** Zu erledigende Aufgaben **
a) Wohin legt die Mutter im Auszug das heruntergefallene Brötchen?
b) Übernimm aus dem Auszug wortgetreu alles von „Zugegeben, ich hatte“ bis hinunter zu „auf dem Boden!“.

** Vorliegender Auszug **

▽

Freitag, 24. Januar 2014

Guten Tag, Wegwerfgesellschaft!

Neulich bei Rewe an der Brötchen-Frischetheke. Während ich überlege, welche Brötchen ich für unser Abendessen eintüten soll und die Zutatenlisten studiere, kommt eine Mutter mit ihrer Tochter (ca. 7) hinzu. Die Kleine quengelt ein bisschen, sie möchte ihr Brötchen gerne selbst mit der Zange herausnehmen. Die Mutter möchte ihr die Klappe hochhalten, aber das Mädchen besteht energisch darauf, es ganz alleine hinzubekommen. Prompt fällt das Brötchen auf den Boden. Die Mutter schimpft ein wenig ("Habe ich es dir nicht gesagt?"), hebt das Brötchen auf, wischt es ein bisschen "sauber", die Kleine meckert, die Mutter meckert zurück ("Ich muss dir auch gar kein Brötchen kaufen, weißt du?"). Das Mädchen fragt vorsichtig, ob sie denn das Brötchen dennoch kaufen, die Mutter keift "Nein, das nehmen wir jetzt nicht mehr!" und legt das Brötchen unten ins Regal, zu den geschnittenen Broten.

Zugegeben, ich hatte zwischenzeitlich ein wenig die Nerven verloren, als die Kleine vor mir umher turnte und auch ich hatte kommen sehen, dass sie das Brötchen würde fallen lassen, als sie ungeschickt mit der Zange und der Klappe zeitgleich hantierte. Aber was mich an dieser Szenerie entsetzte, war das Verhalten der Mutter. Überall an den Regalen steht deutlich geschrieben "Berühren der Ware verpflichtet zum Kauf". Der Boden im Supermarkt ist nicht schlammverschmiert, es lagen auch keine Staubwolken oder sonstiger Schmutz herum. Wieso also das Brötchen weglegen, das ganz sicher am Ende des Tages in den Müllcontainer wanderte? Weil eine Spur von Bakterien dran sein könnte? Es lag ja nicht mal zehn Sekunden auf dem Boden!

△

** Datenzeilen **
▽

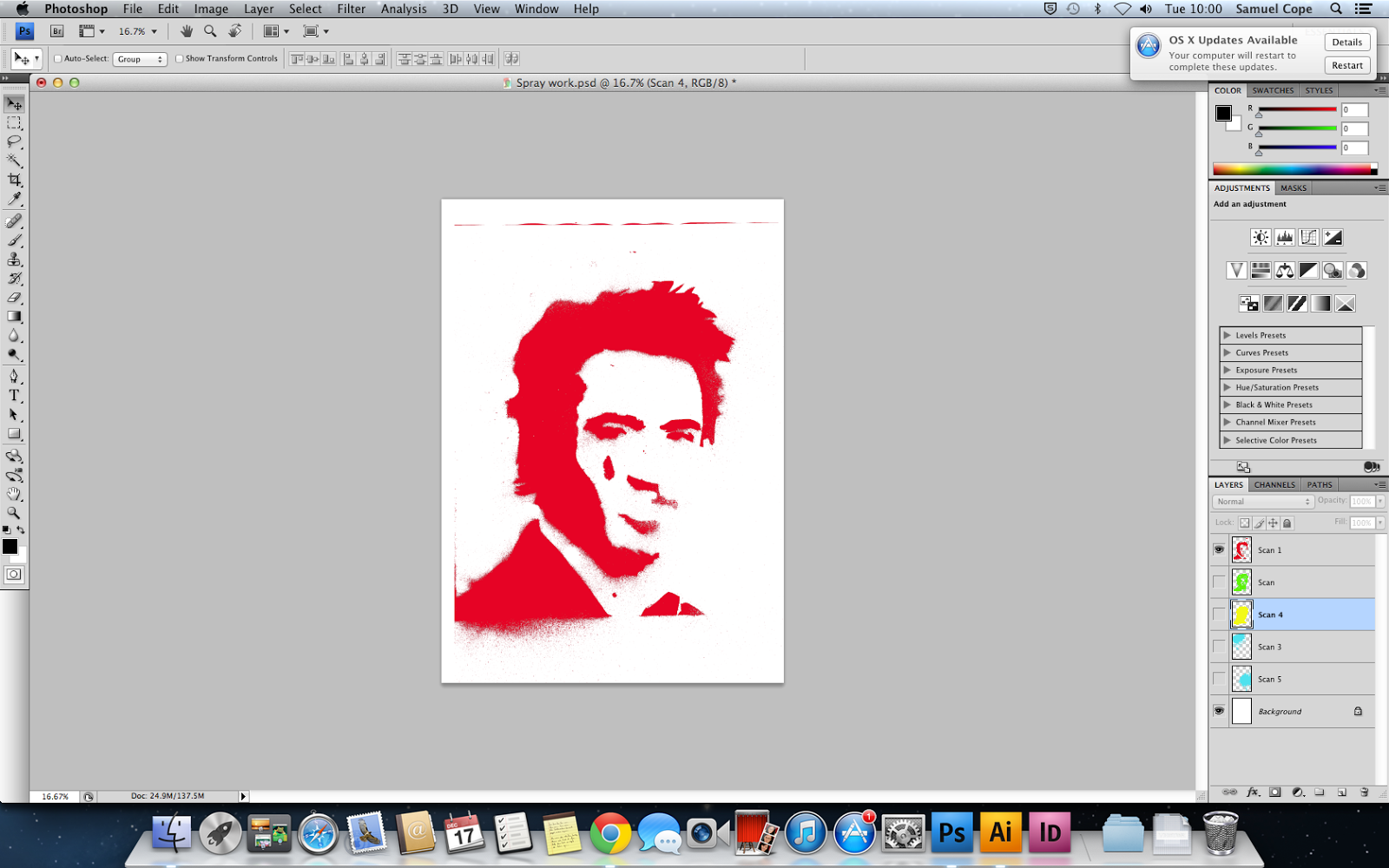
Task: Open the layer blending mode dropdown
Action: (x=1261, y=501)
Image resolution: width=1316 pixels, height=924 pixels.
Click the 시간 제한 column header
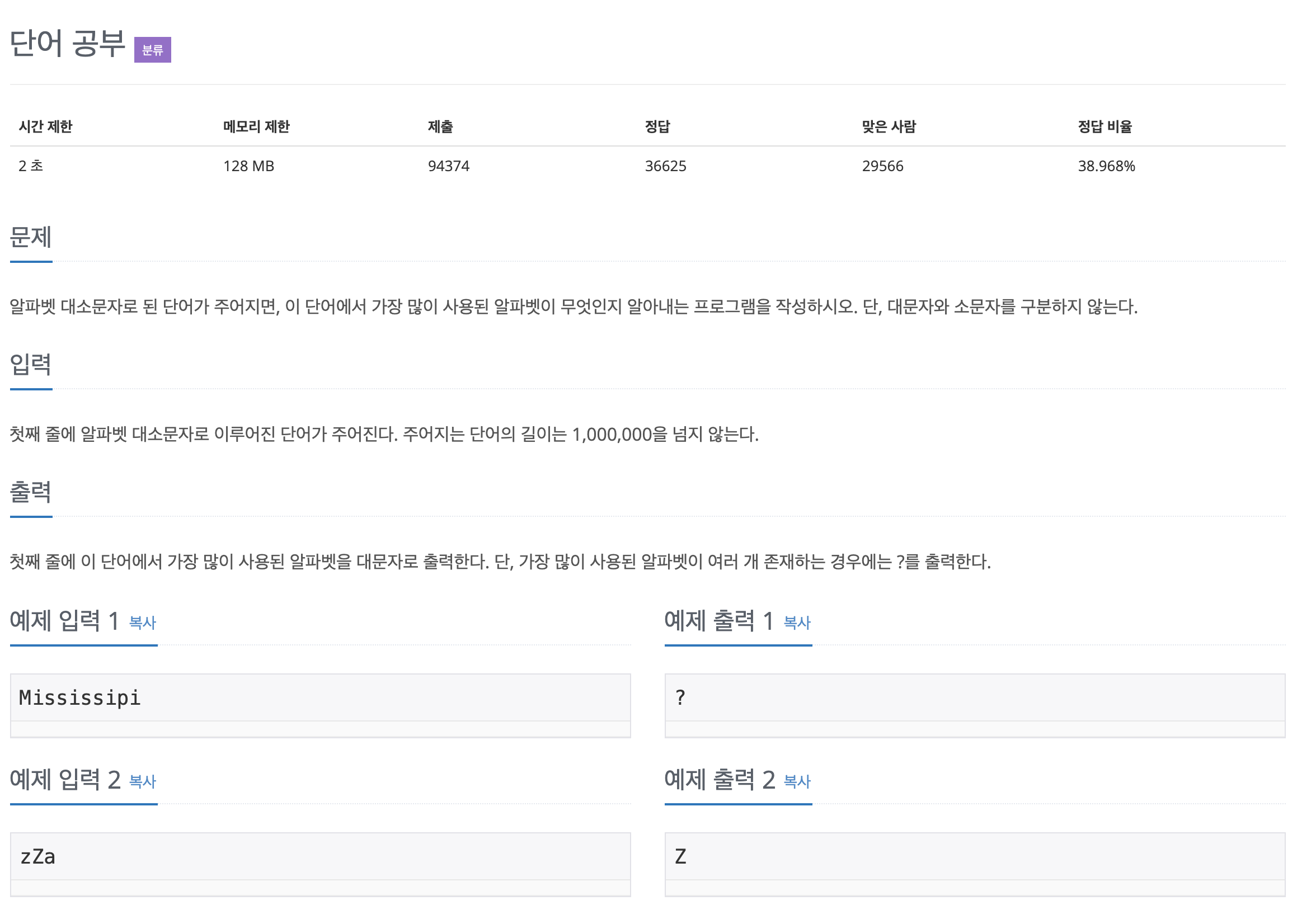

△

** Lösungen der Aufgaben **
a) Unten ins Regal, zu den geschnittenen Broten.

b)
Zugegeben, ich hatte zwischenzeitlich ein wenig die Nerven verloren, als die Kleine vor mir umher turnte und auch ich hatte kommen sehen, dass sie das Brötchen würde fallen lassen, als sie ungeschickt mit der Zange und der Klappe zeitgleich hantierte. Aber was mich an dieser Szenerie entsetzte, war das Verhalten der Mutter. Überall an den Regalen steht deutlich geschrieben "Berühren der Ware verpflichtet zum Kauf". Der Boden im Supermarkt ist nicht schlammverschmiert, es lagen auch keine Staubwolken oder sonstiger Schmutz herum. Wieso also das Brötchen weglegen, das ganz sicher am Ende des Tages in den Müllcontainer wanderte? Weil eine Spur von Bakterien dran sein könnte? Es lag ja nicht mal zehn Sekunden auf dem Boden!